◆ **ACTIVITY**
Work through the listing below, copying each line that carries the word "filter".
=====
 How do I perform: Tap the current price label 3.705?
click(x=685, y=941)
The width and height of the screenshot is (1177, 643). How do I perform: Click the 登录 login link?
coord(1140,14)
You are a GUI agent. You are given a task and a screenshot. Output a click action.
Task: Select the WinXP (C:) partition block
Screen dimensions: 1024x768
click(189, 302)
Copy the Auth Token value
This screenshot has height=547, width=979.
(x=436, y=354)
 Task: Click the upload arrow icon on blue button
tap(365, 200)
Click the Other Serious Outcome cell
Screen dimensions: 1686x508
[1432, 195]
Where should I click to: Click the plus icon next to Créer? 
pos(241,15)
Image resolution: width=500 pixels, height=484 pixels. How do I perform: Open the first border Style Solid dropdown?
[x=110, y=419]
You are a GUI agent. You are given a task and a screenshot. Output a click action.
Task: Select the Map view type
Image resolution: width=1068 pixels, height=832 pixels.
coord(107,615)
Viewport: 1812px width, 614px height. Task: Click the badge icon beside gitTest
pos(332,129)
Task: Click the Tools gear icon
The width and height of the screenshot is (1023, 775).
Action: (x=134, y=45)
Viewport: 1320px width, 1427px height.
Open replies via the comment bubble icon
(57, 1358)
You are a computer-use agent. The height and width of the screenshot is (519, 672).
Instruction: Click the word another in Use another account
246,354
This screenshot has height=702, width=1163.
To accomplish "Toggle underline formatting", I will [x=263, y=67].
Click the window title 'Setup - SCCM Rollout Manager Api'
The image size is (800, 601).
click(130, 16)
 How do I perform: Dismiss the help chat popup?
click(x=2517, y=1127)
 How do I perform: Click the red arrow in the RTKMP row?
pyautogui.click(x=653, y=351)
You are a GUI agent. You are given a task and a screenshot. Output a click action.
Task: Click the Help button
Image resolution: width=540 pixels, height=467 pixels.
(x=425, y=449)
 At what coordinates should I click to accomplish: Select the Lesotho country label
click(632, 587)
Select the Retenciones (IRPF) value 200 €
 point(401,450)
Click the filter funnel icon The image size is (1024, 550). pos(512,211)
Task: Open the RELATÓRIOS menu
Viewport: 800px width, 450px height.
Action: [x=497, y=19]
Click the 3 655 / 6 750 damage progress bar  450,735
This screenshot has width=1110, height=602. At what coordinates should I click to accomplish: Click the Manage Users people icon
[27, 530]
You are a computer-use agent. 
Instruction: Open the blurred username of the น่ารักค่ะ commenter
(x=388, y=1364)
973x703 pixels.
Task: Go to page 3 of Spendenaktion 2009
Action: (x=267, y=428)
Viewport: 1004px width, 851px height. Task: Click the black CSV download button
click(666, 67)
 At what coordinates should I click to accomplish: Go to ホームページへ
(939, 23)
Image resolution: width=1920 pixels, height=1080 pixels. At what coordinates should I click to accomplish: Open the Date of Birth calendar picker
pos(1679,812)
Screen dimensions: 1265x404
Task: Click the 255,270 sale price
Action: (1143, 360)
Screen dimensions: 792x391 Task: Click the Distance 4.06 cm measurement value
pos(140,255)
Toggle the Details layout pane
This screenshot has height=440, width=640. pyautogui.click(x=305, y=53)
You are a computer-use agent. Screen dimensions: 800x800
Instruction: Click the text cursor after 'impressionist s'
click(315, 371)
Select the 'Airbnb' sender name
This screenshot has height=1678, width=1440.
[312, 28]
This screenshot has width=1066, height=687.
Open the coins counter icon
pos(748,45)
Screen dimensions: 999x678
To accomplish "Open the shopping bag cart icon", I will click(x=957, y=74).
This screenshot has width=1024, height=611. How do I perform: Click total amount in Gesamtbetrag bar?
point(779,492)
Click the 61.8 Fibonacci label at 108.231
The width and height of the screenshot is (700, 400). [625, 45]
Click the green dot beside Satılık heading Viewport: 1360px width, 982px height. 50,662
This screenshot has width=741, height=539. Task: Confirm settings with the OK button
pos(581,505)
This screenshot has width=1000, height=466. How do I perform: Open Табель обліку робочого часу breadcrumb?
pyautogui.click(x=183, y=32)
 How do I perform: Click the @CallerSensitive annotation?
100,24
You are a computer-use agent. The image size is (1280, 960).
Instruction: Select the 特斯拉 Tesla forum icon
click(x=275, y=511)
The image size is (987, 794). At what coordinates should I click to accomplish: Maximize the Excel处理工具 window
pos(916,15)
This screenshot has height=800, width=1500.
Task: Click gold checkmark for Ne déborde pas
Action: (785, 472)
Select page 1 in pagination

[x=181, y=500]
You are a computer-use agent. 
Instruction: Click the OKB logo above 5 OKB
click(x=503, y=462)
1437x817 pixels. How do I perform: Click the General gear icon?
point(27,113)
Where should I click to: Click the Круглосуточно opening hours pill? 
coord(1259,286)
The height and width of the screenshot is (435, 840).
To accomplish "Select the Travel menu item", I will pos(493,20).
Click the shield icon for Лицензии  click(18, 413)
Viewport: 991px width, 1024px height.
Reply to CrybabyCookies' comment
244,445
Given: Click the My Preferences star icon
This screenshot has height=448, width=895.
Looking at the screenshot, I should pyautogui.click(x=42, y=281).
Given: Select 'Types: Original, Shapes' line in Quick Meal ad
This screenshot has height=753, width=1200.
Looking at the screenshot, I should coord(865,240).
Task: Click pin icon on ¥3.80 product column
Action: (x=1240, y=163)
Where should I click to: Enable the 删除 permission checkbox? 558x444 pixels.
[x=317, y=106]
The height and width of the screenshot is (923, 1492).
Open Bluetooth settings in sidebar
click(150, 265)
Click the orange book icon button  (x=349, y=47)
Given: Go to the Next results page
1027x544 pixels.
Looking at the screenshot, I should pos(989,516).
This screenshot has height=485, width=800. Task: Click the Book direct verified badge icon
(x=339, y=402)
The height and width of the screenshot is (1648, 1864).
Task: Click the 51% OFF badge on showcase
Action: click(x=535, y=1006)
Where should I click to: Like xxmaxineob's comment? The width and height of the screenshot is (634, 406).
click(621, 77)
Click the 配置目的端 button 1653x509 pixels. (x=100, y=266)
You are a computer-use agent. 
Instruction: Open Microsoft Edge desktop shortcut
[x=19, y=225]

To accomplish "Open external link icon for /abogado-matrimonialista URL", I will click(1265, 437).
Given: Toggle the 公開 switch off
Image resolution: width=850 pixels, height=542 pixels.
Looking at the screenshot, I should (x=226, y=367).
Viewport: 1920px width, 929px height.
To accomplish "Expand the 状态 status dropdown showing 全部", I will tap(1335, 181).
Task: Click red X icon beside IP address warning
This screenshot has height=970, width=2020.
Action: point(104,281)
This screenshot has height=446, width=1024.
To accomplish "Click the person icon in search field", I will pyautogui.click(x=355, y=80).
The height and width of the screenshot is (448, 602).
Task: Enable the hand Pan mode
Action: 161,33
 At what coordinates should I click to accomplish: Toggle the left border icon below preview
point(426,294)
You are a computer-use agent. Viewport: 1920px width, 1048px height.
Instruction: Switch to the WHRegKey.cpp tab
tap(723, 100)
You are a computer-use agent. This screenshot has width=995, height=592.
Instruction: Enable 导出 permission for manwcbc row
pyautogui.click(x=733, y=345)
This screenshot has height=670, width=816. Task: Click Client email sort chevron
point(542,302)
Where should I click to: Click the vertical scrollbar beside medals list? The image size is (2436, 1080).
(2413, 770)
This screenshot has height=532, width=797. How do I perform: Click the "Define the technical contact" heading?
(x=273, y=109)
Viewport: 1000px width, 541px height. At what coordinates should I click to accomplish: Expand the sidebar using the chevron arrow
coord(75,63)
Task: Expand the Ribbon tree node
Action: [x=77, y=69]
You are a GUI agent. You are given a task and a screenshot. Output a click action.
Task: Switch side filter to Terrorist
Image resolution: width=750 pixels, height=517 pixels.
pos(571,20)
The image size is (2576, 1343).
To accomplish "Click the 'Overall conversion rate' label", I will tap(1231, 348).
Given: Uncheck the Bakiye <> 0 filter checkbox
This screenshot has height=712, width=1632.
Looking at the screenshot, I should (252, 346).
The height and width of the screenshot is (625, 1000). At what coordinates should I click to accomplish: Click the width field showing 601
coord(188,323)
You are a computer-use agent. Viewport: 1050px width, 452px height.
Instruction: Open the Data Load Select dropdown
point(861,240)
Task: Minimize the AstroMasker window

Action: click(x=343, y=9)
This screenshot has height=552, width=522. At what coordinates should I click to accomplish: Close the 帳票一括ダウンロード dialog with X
=====
◆ **TASK RESULT**
Click the filter funnel icon The image size is (1024, 550). pos(512,211)
Task: Switch side filter to Terrorist
Given: Uncheck the Bakiye <> 0 filter checkbox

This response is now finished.